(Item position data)

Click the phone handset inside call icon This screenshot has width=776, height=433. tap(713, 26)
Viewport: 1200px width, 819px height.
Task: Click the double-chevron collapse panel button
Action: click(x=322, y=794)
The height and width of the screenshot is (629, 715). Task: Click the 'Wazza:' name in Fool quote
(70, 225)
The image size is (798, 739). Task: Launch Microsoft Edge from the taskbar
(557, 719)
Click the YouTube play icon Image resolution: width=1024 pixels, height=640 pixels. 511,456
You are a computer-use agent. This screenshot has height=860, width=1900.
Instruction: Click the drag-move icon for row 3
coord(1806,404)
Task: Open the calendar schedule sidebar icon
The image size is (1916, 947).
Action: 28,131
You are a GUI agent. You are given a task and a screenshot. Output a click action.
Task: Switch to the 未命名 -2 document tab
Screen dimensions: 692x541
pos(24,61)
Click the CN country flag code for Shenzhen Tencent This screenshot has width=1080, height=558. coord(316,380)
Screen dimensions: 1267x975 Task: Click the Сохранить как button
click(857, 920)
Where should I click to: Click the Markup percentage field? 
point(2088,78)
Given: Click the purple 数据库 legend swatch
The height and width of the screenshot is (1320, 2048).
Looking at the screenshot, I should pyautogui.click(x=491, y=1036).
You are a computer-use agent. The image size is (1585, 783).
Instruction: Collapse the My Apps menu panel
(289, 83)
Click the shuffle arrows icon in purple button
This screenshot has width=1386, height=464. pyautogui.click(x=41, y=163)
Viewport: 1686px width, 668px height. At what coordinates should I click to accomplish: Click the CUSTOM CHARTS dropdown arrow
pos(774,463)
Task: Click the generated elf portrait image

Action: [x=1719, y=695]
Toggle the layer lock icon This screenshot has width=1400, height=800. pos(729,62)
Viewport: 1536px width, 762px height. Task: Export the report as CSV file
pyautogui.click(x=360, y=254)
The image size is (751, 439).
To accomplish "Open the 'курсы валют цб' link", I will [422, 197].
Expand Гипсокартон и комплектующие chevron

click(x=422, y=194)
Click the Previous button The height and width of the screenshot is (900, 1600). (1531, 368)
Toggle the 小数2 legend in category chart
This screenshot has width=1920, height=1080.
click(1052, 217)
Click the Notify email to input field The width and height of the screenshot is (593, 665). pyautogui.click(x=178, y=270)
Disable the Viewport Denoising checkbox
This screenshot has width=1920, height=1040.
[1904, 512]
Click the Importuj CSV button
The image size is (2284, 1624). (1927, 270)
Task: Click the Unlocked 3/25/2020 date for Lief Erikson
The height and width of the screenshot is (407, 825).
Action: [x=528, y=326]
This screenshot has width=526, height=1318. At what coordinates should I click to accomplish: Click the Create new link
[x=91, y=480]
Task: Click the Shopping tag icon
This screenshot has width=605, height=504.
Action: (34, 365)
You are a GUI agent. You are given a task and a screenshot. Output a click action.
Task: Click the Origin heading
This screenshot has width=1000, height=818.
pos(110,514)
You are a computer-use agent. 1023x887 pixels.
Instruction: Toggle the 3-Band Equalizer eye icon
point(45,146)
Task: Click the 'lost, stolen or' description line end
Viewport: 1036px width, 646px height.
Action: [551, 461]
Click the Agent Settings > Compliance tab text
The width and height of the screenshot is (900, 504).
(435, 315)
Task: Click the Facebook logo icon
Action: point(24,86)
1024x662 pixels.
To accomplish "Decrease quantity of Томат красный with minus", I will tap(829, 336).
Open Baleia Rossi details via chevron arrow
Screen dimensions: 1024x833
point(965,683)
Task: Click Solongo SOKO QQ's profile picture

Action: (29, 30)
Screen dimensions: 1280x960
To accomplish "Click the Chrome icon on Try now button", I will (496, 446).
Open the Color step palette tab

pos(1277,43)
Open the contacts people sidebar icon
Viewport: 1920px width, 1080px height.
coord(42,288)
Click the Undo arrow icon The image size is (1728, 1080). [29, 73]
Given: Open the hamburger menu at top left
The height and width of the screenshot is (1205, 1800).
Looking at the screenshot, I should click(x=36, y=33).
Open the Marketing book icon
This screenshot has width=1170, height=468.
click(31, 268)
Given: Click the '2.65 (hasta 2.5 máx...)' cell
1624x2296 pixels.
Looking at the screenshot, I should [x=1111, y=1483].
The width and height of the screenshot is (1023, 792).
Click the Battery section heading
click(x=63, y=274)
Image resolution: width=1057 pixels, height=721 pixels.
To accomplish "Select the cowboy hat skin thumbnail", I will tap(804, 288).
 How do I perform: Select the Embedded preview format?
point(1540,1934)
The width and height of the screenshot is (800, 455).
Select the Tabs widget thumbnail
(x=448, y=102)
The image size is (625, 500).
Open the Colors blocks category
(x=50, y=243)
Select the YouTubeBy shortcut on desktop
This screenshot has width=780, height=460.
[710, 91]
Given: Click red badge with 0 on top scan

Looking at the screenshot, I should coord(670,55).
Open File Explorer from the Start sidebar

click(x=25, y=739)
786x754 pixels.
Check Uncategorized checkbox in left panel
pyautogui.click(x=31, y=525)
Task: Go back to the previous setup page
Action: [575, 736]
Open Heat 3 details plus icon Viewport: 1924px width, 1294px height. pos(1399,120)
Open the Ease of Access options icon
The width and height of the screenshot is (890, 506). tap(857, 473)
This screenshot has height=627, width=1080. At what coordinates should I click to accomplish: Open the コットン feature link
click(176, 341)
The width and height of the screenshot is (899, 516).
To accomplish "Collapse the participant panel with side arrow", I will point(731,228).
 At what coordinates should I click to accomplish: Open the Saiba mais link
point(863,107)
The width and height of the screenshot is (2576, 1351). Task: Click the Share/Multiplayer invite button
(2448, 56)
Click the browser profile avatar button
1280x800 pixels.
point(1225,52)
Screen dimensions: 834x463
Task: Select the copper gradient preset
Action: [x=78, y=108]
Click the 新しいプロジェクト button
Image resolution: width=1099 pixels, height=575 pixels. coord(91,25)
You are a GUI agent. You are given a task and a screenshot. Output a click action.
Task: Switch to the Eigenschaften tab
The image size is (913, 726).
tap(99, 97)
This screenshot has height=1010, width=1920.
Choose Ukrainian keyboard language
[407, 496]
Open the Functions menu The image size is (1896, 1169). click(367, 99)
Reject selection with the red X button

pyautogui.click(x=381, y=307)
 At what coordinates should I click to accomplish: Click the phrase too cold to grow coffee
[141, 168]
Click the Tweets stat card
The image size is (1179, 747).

* WHAT YOU SHOULD DO:
Revise the data by swapping every "Instruction:" for "Goal:", keeping everything else the same.

* ANSWER FOR THE TASK:
Click the phone handset inside call icon This screenshot has width=776, height=433. tap(713, 26)
Viewport: 1200px width, 819px height.
Task: Click the double-chevron collapse panel button
Action: click(x=322, y=794)
The height and width of the screenshot is (629, 715). Task: Click the 'Wazza:' name in Fool quote
(70, 225)
The image size is (798, 739). Task: Launch Microsoft Edge from the taskbar
(557, 719)
Click the YouTube play icon Image resolution: width=1024 pixels, height=640 pixels. 511,456
You are a computer-use agent. This screenshot has height=860, width=1900.
Goal: Click the drag-move icon for row 3
coord(1806,404)
Task: Open the calendar schedule sidebar icon
The image size is (1916, 947).
Action: 28,131
You are a GUI agent. You are given a task and a screenshot. Output a click action.
Task: Switch to the 未命名 -2 document tab
Screen dimensions: 692x541
pos(24,61)
Click the CN country flag code for Shenzhen Tencent This screenshot has width=1080, height=558. coord(316,380)
Screen dimensions: 1267x975 Task: Click the Сохранить как button
click(857, 920)
Where should I click to: Click the Markup percentage field? 
point(2088,78)
Given: Click the purple 数据库 legend swatch
The height and width of the screenshot is (1320, 2048).
Looking at the screenshot, I should pyautogui.click(x=491, y=1036).
You are a computer-use agent. The image size is (1585, 783).
Goal: Collapse the My Apps menu panel
(289, 83)
Click the shuffle arrows icon in purple button
This screenshot has width=1386, height=464. pyautogui.click(x=41, y=163)
Viewport: 1686px width, 668px height. At what coordinates should I click to accomplish: Click the CUSTOM CHARTS dropdown arrow
pos(774,463)
Task: Click the generated elf portrait image

Action: [x=1719, y=695]
Toggle the layer lock icon This screenshot has width=1400, height=800. pos(729,62)
Viewport: 1536px width, 762px height. Task: Export the report as CSV file
pyautogui.click(x=360, y=254)
The image size is (751, 439).
To accomplish "Open the 'курсы валют цб' link", I will [422, 197].
Expand Гипсокартон и комплектующие chevron

click(x=422, y=194)
Click the Previous button The height and width of the screenshot is (900, 1600). (1531, 368)
Toggle the 小数2 legend in category chart
This screenshot has width=1920, height=1080.
click(1052, 217)
Click the Notify email to input field The width and height of the screenshot is (593, 665). pyautogui.click(x=178, y=270)
Disable the Viewport Denoising checkbox
This screenshot has width=1920, height=1040.
[1904, 512]
Click the Importuj CSV button
The image size is (2284, 1624). (1927, 270)
Task: Click the Unlocked 3/25/2020 date for Lief Erikson
The height and width of the screenshot is (407, 825).
Action: [x=528, y=326]
This screenshot has width=526, height=1318. At what coordinates should I click to accomplish: Click the Create new link
[x=91, y=480]
Task: Click the Shopping tag icon
This screenshot has width=605, height=504.
Action: (34, 365)
You are a GUI agent. You are given a task and a screenshot. Output a click action.
Task: Click the Origin heading
This screenshot has width=1000, height=818.
pos(110,514)
You are a computer-use agent. 1023x887 pixels.
Goal: Toggle the 3-Band Equalizer eye icon
point(45,146)
Task: Click the 'lost, stolen or' description line end
Viewport: 1036px width, 646px height.
Action: [551, 461]
Click the Agent Settings > Compliance tab text
The width and height of the screenshot is (900, 504).
(435, 315)
Task: Click the Facebook logo icon
Action: point(24,86)
1024x662 pixels.
To accomplish "Decrease quantity of Томат красный with minus", I will tap(829, 336).
Open Baleia Rossi details via chevron arrow
Screen dimensions: 1024x833
point(965,683)
Task: Click Solongo SOKO QQ's profile picture

Action: (29, 30)
Screen dimensions: 1280x960
To accomplish "Click the Chrome icon on Try now button", I will (496, 446).
Open the Color step palette tab

pos(1277,43)
Open the contacts people sidebar icon
Viewport: 1920px width, 1080px height.
coord(42,288)
Click the Undo arrow icon The image size is (1728, 1080). [29, 73]
Given: Open the hamburger menu at top left
The height and width of the screenshot is (1205, 1800).
Looking at the screenshot, I should click(x=36, y=33).
Open the Marketing book icon
This screenshot has width=1170, height=468.
click(31, 268)
Given: Click the '2.65 (hasta 2.5 máx...)' cell
1624x2296 pixels.
Looking at the screenshot, I should [x=1111, y=1483].
The width and height of the screenshot is (1023, 792).
Click the Battery section heading
click(x=63, y=274)
Image resolution: width=1057 pixels, height=721 pixels.
To accomplish "Select the cowboy hat skin thumbnail", I will tap(804, 288).
 How do I perform: Select the Embedded preview format?
point(1540,1934)
The width and height of the screenshot is (800, 455).
Select the Tabs widget thumbnail
(x=448, y=102)
The image size is (625, 500).
Open the Colors blocks category
(x=50, y=243)
Select the YouTubeBy shortcut on desktop
This screenshot has width=780, height=460.
[710, 91]
Given: Click red badge with 0 on top scan

Looking at the screenshot, I should coord(670,55).
Open File Explorer from the Start sidebar

click(x=25, y=739)
786x754 pixels.
Check Uncategorized checkbox in left panel
pyautogui.click(x=31, y=525)
Task: Go back to the previous setup page
Action: [575, 736]
Open Heat 3 details plus icon Viewport: 1924px width, 1294px height. pos(1399,120)
Open the Ease of Access options icon
The width and height of the screenshot is (890, 506). tap(857, 473)
This screenshot has height=627, width=1080. At what coordinates should I click to accomplish: Open the コットン feature link
click(176, 341)
The width and height of the screenshot is (899, 516).
To accomplish "Collapse the participant panel with side arrow", I will point(731,228).
 At what coordinates should I click to accomplish: Open the Saiba mais link
point(863,107)
The width and height of the screenshot is (2576, 1351). Task: Click the Share/Multiplayer invite button
(2448, 56)
Click the browser profile avatar button
1280x800 pixels.
point(1225,52)
Screen dimensions: 834x463
Task: Select the copper gradient preset
Action: [x=78, y=108]
Click the 新しいプロジェクト button
Image resolution: width=1099 pixels, height=575 pixels. coord(91,25)
You are a GUI agent. You are given a task and a screenshot. Output a click action.
Task: Switch to the Eigenschaften tab
The image size is (913, 726).
tap(99, 97)
This screenshot has height=1010, width=1920.
Choose Ukrainian keyboard language
[407, 496]
Open the Functions menu The image size is (1896, 1169). click(367, 99)
Reject selection with the red X button

pyautogui.click(x=381, y=307)
 At what coordinates should I click to accomplish: Click the phrase too cold to grow coffee
[141, 168]
Click the Tweets stat card
The image size is (1179, 747).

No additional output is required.